**Supplied records**.
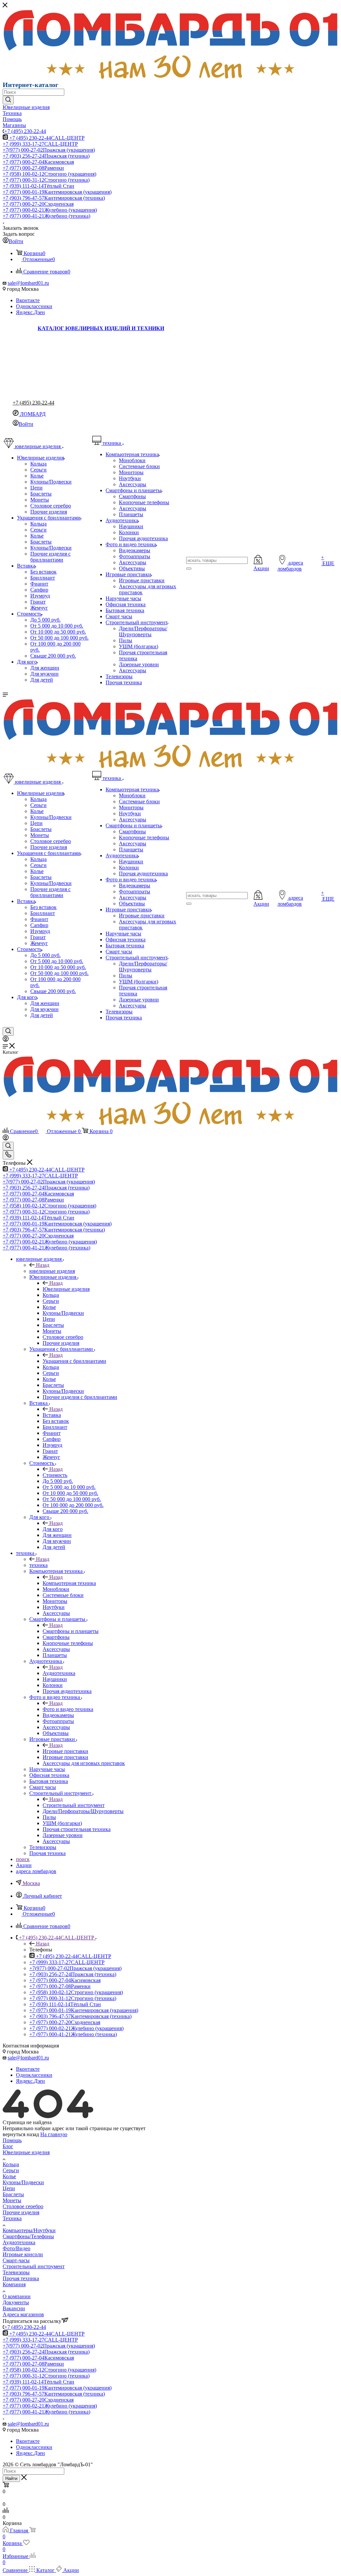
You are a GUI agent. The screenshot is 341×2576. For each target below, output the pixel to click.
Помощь (12, 2140)
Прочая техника (21, 2278)
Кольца (11, 2164)
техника (38, 1565)
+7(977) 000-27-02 (49, 150)
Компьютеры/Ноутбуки (29, 2230)
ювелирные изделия (52, 1271)
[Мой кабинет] (6, 1040)
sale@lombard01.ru (28, 283)
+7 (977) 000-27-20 (38, 204)
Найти (11, 2478)
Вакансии (14, 2308)
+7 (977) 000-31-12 (46, 180)
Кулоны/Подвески (23, 2182)
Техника (12, 2218)
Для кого (53, 1529)
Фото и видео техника (68, 1709)
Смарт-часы (16, 2260)
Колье (9, 2176)
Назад (42, 1265)
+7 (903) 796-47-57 (54, 198)
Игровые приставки (65, 1751)
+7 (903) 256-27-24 (46, 156)
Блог (8, 2146)
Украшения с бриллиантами (74, 1361)
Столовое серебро (23, 2206)
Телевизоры (16, 2272)
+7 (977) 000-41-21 (46, 216)
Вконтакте (28, 300)
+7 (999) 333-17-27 (40, 144)
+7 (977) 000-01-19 (57, 192)
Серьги (11, 2170)
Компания (14, 2284)
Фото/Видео (16, 2248)
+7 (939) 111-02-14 (38, 186)
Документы (16, 2302)
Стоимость (55, 1475)
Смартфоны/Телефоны (28, 2236)
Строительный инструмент (74, 1805)
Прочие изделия (21, 2212)
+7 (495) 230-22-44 (25, 131)
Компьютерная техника (69, 1583)
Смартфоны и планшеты (71, 1631)
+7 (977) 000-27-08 (33, 168)
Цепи (9, 2188)
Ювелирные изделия (66, 1289)
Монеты (12, 2200)
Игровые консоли (23, 2254)
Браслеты (13, 2194)
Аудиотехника (59, 1673)
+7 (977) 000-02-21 (50, 210)
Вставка (52, 1415)
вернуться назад (21, 2134)
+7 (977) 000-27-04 (38, 162)
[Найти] (8, 100)
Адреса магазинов (23, 2314)
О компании (17, 2296)
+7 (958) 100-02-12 (49, 174)
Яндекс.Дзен (30, 312)
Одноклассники (34, 306)
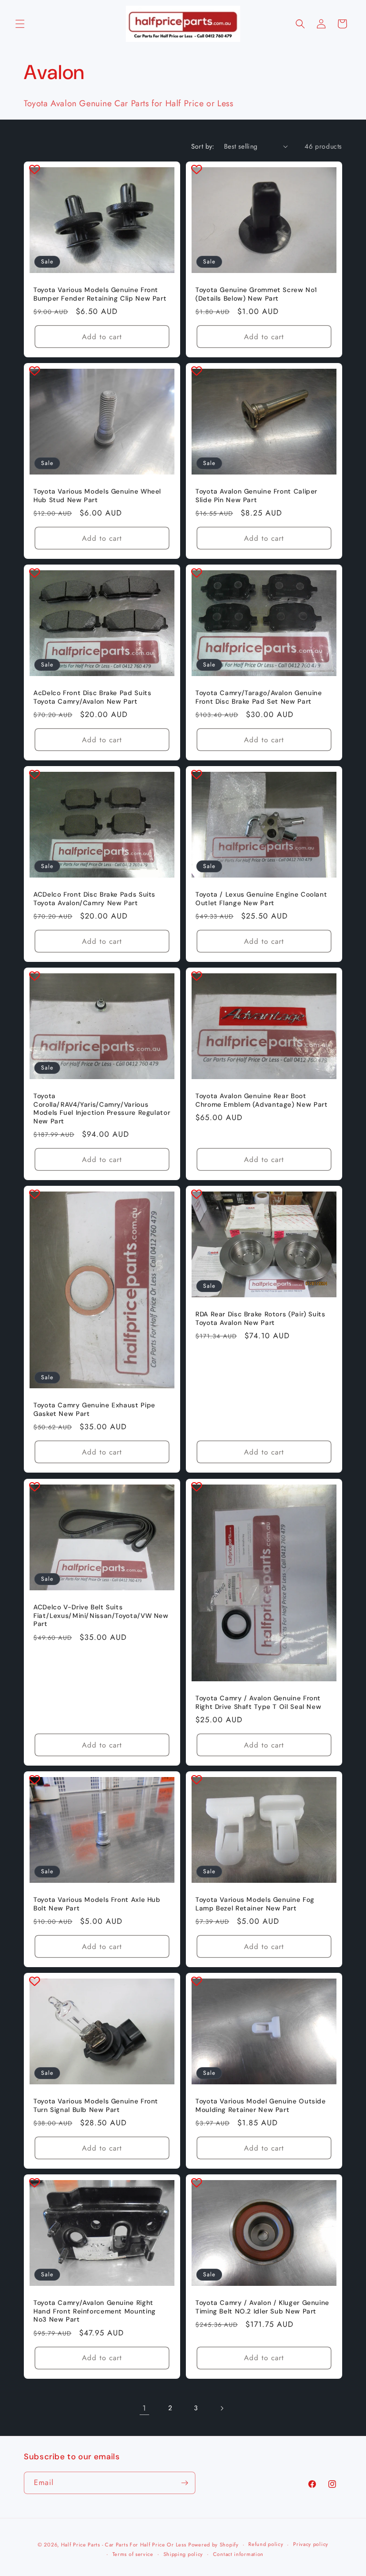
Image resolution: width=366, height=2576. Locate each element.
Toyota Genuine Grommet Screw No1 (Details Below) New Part (256, 294)
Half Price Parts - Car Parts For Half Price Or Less (123, 2544)
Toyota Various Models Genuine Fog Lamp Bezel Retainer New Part (255, 1904)
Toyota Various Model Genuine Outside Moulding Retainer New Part (260, 2105)
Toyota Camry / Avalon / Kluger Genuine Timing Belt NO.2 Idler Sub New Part (262, 2307)
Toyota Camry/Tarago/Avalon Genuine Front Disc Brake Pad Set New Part (258, 697)
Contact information (238, 2554)
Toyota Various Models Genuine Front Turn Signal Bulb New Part (95, 2105)
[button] (20, 23)
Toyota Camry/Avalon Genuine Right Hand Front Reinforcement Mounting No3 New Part (94, 2311)
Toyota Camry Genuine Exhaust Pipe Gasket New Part (94, 1410)
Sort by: (202, 146)
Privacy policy (310, 2544)
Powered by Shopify (213, 2544)
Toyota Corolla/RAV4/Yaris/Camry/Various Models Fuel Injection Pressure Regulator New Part (101, 1108)
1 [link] (144, 2408)
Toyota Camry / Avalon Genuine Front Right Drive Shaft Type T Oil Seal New (258, 1702)
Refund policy (265, 2544)
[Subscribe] (184, 2483)
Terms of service (132, 2554)
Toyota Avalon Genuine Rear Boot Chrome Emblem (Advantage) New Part (261, 1100)
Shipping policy (183, 2554)
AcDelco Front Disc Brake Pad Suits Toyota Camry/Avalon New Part (92, 697)
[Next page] (221, 2408)
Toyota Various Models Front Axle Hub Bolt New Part (97, 1904)
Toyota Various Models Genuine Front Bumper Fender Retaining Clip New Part (99, 294)
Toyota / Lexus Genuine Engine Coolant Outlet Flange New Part (261, 898)
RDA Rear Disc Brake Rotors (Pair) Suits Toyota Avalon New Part (260, 1318)
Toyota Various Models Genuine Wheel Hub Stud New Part (97, 495)
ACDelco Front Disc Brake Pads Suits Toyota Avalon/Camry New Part (94, 898)
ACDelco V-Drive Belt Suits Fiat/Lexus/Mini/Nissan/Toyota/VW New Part (101, 1615)
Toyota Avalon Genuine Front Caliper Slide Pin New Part (256, 495)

**Work instructions**. Using the entries above, transcribe every line from the line containing "вернуться назад (21, 2134)" through the line containing "Toyota Various Models Genuine Fog". Do not copy pictures.

**Task answer**.
вернуться назад (21, 2134)
+7 (977) 000-27-04 (38, 162)
[Найти] (8, 100)
Адреса магазинов (23, 2314)
О компании (17, 2296)
+7 (958) 100-02-12 (49, 174)
Яндекс.Дзен (30, 312)
Одноклассники (34, 306)
Image resolution: width=366, height=2576. Locate each element.
Toyota Genuine Grommet Screw No1 (Details Below) New Part (256, 294)
Half Price Parts - Car Parts For Half Price Or Less (123, 2544)
Toyota Various Models Genuine Fog Lamp Bezel Retainer New Part (255, 1904)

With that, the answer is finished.